Tenterfield & District Community FM Radio Association Inc holds a community broadcasting licence to provide a radio service in the Tenterfield RA1 licence area, which includes the local government areas of Tenterfield in New South Wales and Stanthorpe in Queensland.

ACMA’s investigation found that 2TEN did not have formal structures in place to ensure that it was encouraging participation from members of the community in all aspects of the operations of the service.

The investigation did note that 2TEN has already made improvements, including the establishment of formal sub-committees.

ACMA has asked 2TEN to provide a report in February 2009 on the measures it has taken since the investigation was finalised to meet its licence obligations.

ACMA’s investigation followed a complaint that 2TEN was not encouraging community participation in the operations and programming of the service. The complainant also alleged that the service was failing to represent its community interest in line with its licence conditions. However, ACMA’s investigation found that the licensee was meeting the requirements of this licence condition.

A copy of the investigation report 1968 is available on the ACMA website.

Media contact: Donald Robertson, ACMA Media Manager, on (02) 9334 7980.


ACMA conducts various types of investigations under the Broadcasting Services Act 1992 (the Act). Investigations under Part 11 of the Act are conducted in response to complaints received by ACMA relating to a possible breach by:

a licensed broadcaster of the Act, the regulations, a licence condition, a class licence or a code of practice; or
the ABC or SBS of a code of practice.
If a person wishes to complain about something of concern they have seen or heard on a program broadcast by a radio or TV station, and the matter is covered by a code of practice, the person must, by law, first make a written complaint to the station.

However, if a complaint relates to a matter covered by a licence condition, the person can complain directly to ACMA and need not complain to the station first.

There is a different code of practice for each broadcasting sector, and each code of practice contains a section that explains the complaints process that applies to that sector.

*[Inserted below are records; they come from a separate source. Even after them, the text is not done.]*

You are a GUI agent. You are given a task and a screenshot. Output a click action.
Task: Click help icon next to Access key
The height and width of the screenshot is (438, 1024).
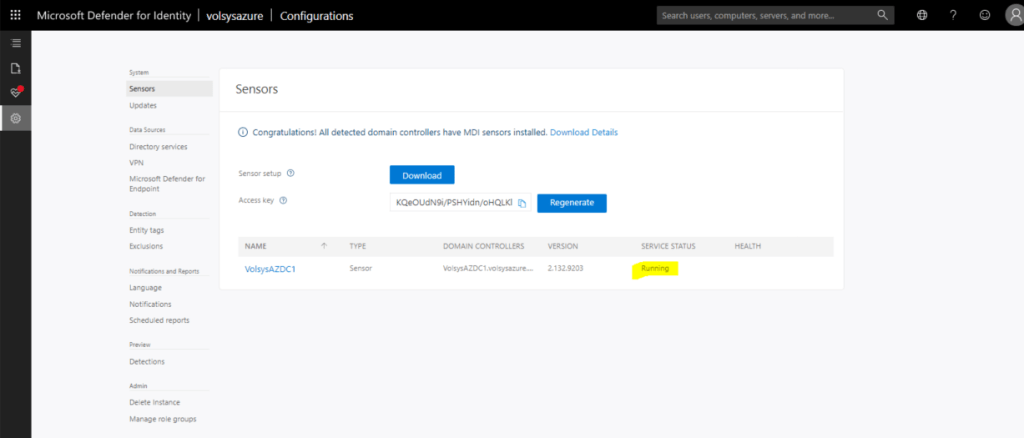283,200
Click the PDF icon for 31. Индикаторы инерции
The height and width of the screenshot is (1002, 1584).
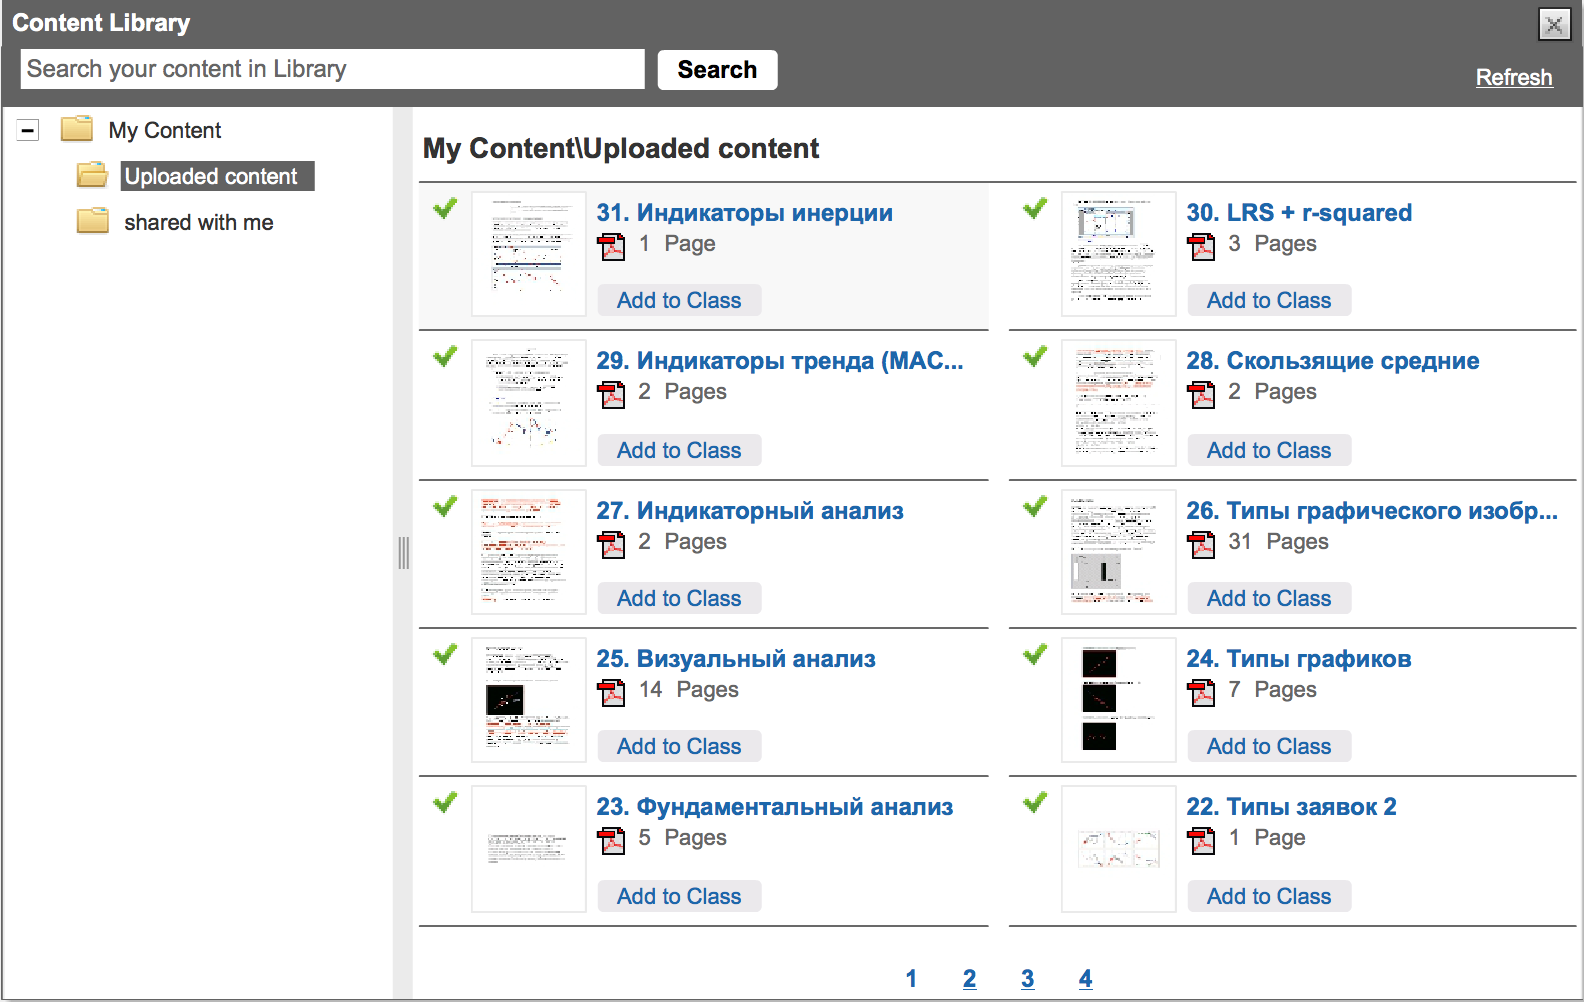[x=611, y=246]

As some codes impose time limits for complaints, it is advisable that people who wish to make a complaint write to the radio or TV station as soon as possible. For instance, the code of practice that applies to commercial television broadcasters enables them to decide to not respond in writing to complaints that are made more than 30 days after the date of broadcast.

When making a complaint to ACMA, people must provide a copy of their complaint to the station, a copy of the station’s reply if this has been received, and any other relevant correspondence with the station. ACMA takes all complaints seriously (except for those that are frivolous or vexatious or not made in good faith) and acknowledges all complaints in writing.

For valid complaints, ACMA considers the information provided and offers the relevant station an opportunity to provide its perspectives. When all relevant information is available, ACMA assesses the complaint against the relevant licence condition or code of practice.

When an investigation is completed, ACMA is required to notify a complainant of the results of an investigation under Part 11 of the Act. The form this notification is to take is not specified in the Act – it might be in the form of a letter or, alternatively, it could be in the form of a more formal investigation report, which is provided to both the complainant and the licensee concerned.

Generally, personal or private information provided in a complaint, including name and address details, are not disclosed to the licensee concerned if it is a licence condition matter. However, as code complaints are first made to a licensee, code complaints are usually made available to the licensee concerned. ACMA’s usual practice is to not provide personal or private information in an investigation report.

Under the Act, ACMA has a discretion whether or not to publish the report of an investigation conducted under Part 11 of the Act. ACMA’s usual practice is to publish such reports. However, ACMA is not required to publish an investigation report if publication would disclose matter of a confidential character or likely to prejudice the fair trial of a person. If ACMA intends to publish an investigation report that may adversely affect the interests of a person, ACMA must give the person an opportunity to make representations in relation to the matter.